Norine looked at General Hasan and made certain her voice sounded urgent. “Wake up all our pilots. Tell them they have to go now or never…”
“They won’t be in time,” laughed Chan-Ocha. “You should know the mothership flies as fast as they do. Let them come when we’re half-fueled and they’re half-asleep. We’ll send them right through the caldera, to the heart of the magma – to hell on Earth.”
Norine looked around at all the faces of the Senators and generals – they’d all turned white. She could practically see their stomachs twisting in knots. All except Chee. He threw his headset at the floor and ran out of the war room in a huff.
Was he going to get Peoria? Was the Prime Minister sure she could trust him?
“You tried, Norine,” remonstrated Rhodes, “Let’s face it, you gave it a good effort, for a woman.
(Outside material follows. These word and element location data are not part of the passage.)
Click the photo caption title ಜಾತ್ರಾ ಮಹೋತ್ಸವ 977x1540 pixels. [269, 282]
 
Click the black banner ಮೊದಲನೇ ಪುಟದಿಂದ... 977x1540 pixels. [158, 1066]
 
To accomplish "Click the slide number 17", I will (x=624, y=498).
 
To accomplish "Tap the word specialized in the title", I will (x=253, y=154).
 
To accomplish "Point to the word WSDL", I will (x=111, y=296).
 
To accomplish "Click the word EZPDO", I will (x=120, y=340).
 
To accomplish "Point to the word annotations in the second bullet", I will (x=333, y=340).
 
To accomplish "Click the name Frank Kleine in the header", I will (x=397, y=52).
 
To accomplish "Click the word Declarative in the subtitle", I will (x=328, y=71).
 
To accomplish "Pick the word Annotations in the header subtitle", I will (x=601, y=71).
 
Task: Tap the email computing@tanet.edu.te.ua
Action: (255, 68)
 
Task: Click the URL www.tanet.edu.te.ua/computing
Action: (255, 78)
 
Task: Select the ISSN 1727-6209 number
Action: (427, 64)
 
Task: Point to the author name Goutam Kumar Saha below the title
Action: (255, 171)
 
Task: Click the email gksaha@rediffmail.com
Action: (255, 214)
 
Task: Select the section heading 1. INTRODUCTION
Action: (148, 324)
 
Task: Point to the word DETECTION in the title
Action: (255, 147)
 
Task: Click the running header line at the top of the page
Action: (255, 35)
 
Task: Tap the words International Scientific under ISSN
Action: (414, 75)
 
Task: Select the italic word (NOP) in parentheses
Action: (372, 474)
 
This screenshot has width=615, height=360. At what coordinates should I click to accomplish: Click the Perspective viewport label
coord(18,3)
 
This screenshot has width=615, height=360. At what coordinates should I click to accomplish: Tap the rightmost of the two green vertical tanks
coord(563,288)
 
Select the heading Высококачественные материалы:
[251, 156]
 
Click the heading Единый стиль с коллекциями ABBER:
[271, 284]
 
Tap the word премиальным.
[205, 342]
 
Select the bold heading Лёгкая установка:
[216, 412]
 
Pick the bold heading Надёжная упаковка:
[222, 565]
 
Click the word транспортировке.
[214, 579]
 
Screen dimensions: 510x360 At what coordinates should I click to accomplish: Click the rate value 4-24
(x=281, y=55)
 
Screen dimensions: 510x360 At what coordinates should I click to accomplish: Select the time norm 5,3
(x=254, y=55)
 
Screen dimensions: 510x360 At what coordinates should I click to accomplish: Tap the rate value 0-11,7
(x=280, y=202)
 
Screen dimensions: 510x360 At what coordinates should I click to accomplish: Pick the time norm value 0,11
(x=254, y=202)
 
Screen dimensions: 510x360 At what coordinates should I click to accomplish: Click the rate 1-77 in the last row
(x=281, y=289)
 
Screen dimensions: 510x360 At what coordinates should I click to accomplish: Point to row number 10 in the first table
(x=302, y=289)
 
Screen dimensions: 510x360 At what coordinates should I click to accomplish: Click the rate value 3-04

But in the end, you couldn’t defeat freedom.”
Right, thought Norine, so now we’ll all be dead or slaves. Impeccable logic, there.
“No final thoughts, woman,” Chan-Ocha leaned in, “for all the people watching out there? Or should I say, all the people, uh, period?”
The Prime Minister placed her finger near the “off” button and leaned her face to the edge of the camera lens. “I’ll see you in hell on Mars.”